(Stored data entries)
/---
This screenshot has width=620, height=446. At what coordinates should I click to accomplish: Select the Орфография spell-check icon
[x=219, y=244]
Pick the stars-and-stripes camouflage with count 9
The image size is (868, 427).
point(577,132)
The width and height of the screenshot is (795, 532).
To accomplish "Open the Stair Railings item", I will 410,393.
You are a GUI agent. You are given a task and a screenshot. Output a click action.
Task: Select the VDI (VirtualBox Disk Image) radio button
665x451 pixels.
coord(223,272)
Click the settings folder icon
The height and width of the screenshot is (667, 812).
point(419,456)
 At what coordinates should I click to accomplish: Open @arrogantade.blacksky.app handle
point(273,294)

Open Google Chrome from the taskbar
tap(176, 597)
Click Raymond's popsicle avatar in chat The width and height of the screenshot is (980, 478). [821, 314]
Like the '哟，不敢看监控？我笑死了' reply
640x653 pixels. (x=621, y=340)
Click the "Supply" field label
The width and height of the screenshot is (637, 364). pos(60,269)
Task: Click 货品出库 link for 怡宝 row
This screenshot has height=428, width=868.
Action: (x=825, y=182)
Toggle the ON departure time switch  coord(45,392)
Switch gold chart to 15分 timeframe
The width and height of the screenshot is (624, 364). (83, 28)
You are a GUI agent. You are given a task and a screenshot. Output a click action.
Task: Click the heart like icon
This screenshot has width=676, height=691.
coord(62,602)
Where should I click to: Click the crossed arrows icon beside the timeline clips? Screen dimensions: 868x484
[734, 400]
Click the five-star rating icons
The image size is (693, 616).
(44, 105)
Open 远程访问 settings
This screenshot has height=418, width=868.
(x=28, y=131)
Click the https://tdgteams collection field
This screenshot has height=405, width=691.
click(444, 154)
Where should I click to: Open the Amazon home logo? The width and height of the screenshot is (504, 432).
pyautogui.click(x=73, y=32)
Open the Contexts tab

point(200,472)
\---
> _Brief_
Exactly repeat the lines above, from the opening line through the one with "Toggle the ON", and include nothing else.

> _Exercise answer_
This screenshot has width=620, height=446. At what coordinates should I click to accomplish: Select the Орфография spell-check icon
[x=219, y=244]
Pick the stars-and-stripes camouflage with count 9
The image size is (868, 427).
point(577,132)
The width and height of the screenshot is (795, 532).
To accomplish "Open the Stair Railings item", I will 410,393.
You are a GUI agent. You are given a task and a screenshot. Output a click action.
Task: Select the VDI (VirtualBox Disk Image) radio button
665x451 pixels.
coord(223,272)
Click the settings folder icon
The height and width of the screenshot is (667, 812).
point(419,456)
 At what coordinates should I click to accomplish: Open @arrogantade.blacksky.app handle
point(273,294)

Open Google Chrome from the taskbar
tap(176, 597)
Click Raymond's popsicle avatar in chat The width and height of the screenshot is (980, 478). [821, 314]
Like the '哟，不敢看监控？我笑死了' reply
640x653 pixels. (x=621, y=340)
Click the "Supply" field label
The width and height of the screenshot is (637, 364). pos(60,269)
Task: Click 货品出库 link for 怡宝 row
This screenshot has height=428, width=868.
Action: (x=825, y=182)
Toggle the ON departure time switch  coord(45,392)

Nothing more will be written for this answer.